### Data for the task:
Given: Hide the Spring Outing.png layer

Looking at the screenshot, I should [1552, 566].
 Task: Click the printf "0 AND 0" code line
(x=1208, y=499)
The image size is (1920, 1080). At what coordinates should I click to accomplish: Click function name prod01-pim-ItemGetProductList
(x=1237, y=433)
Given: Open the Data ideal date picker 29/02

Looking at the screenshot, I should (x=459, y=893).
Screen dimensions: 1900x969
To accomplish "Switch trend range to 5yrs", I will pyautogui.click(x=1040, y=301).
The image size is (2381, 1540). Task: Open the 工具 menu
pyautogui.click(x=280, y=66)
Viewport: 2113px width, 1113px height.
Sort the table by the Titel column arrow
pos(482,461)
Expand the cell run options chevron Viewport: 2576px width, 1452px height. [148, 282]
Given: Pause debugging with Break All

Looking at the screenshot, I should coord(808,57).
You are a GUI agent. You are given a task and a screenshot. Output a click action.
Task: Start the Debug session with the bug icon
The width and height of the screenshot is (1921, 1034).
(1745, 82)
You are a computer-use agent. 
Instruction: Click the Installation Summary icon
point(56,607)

### Aim of the exercise:
Output the records in full. Keep every character as it is.

### Written solution:
Given: Hide the Spring Outing.png layer

Looking at the screenshot, I should [1552, 566].
 Task: Click the printf "0 AND 0" code line
(x=1208, y=499)
The image size is (1920, 1080). At what coordinates should I click to accomplish: Click function name prod01-pim-ItemGetProductList
(x=1237, y=433)
Given: Open the Data ideal date picker 29/02

Looking at the screenshot, I should (x=459, y=893).
Screen dimensions: 1900x969
To accomplish "Switch trend range to 5yrs", I will pyautogui.click(x=1040, y=301).
The image size is (2381, 1540). Task: Open the 工具 menu
pyautogui.click(x=280, y=66)
Viewport: 2113px width, 1113px height.
Sort the table by the Titel column arrow
pos(482,461)
Expand the cell run options chevron Viewport: 2576px width, 1452px height. [148, 282]
Given: Pause debugging with Break All

Looking at the screenshot, I should coord(808,57).
You are a GUI agent. You are given a task and a screenshot. Output a click action.
Task: Start the Debug session with the bug icon
The width and height of the screenshot is (1921, 1034).
(1745, 82)
You are a computer-use agent. 
Instruction: Click the Installation Summary icon
point(56,607)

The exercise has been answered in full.